» Problem requirements
Copy out the rows from the line with "Where should I" up to and including the line with "coord(1045,885)", shifting every coordinate in the answers by adding 69 to each number.

» Provided records
= = =
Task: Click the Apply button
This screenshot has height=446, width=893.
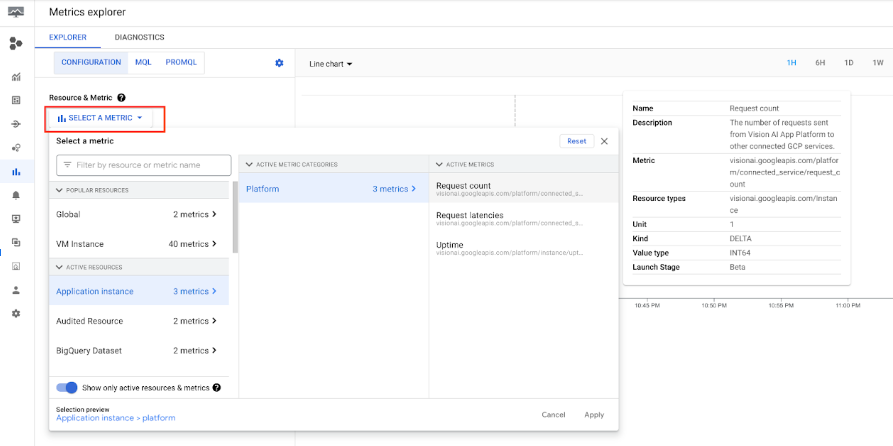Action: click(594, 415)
= = =
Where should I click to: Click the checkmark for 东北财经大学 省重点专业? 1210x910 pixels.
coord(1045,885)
= = =
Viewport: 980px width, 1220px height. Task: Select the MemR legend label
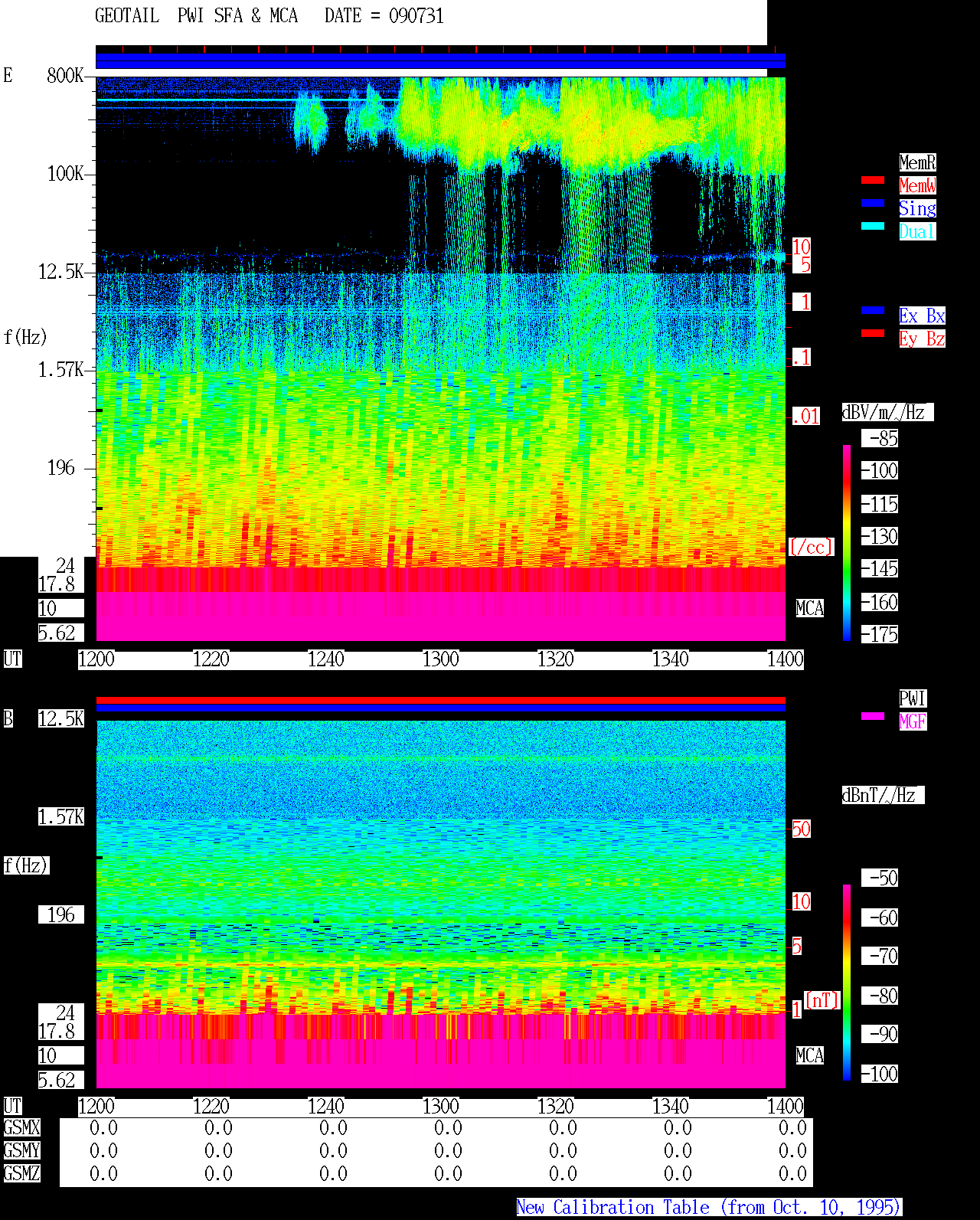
= = =
» Response below
Where should I click to: Click the checkmark for 东北财经大学 省重点专业? 1210x910 pixels.
coord(1114,954)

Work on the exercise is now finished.